**What needs to be done:** The expected answer is the set of lines in the data below between the line holding "Viewport: 306px width, 242px" and the line holding "Where should I", inclusive, written out exactly.
-------- Records supplied --------
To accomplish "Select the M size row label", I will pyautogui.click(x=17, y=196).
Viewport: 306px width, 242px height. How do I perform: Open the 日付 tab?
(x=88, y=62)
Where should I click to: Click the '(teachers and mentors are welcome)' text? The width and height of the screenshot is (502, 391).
--------
-------- Records supplied --------
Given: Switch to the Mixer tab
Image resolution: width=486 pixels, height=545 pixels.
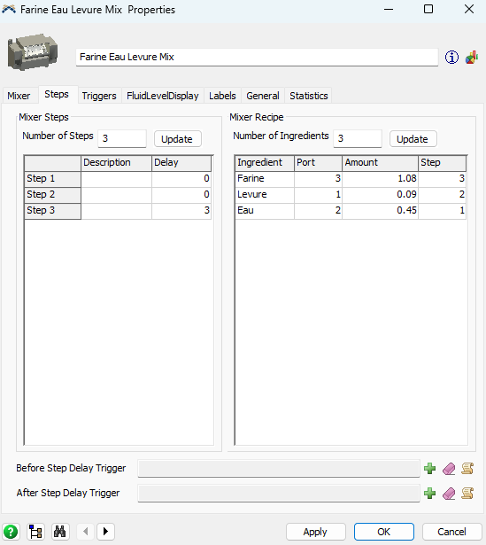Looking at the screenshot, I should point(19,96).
--------
-------- Records supplied --------
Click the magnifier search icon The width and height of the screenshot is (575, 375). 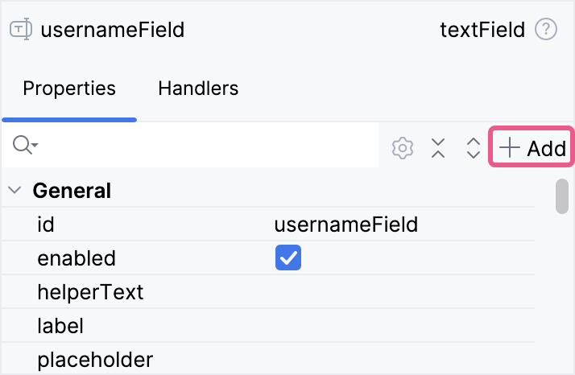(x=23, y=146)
--------
**Answer:**
Viewport: 306px width, 242px height. How do I perform: Open the 日付 tab?
(x=88, y=62)
Where should I click to: Click the '(teachers and mentors are welcome)' text? The width and height of the screenshot is (502, 391).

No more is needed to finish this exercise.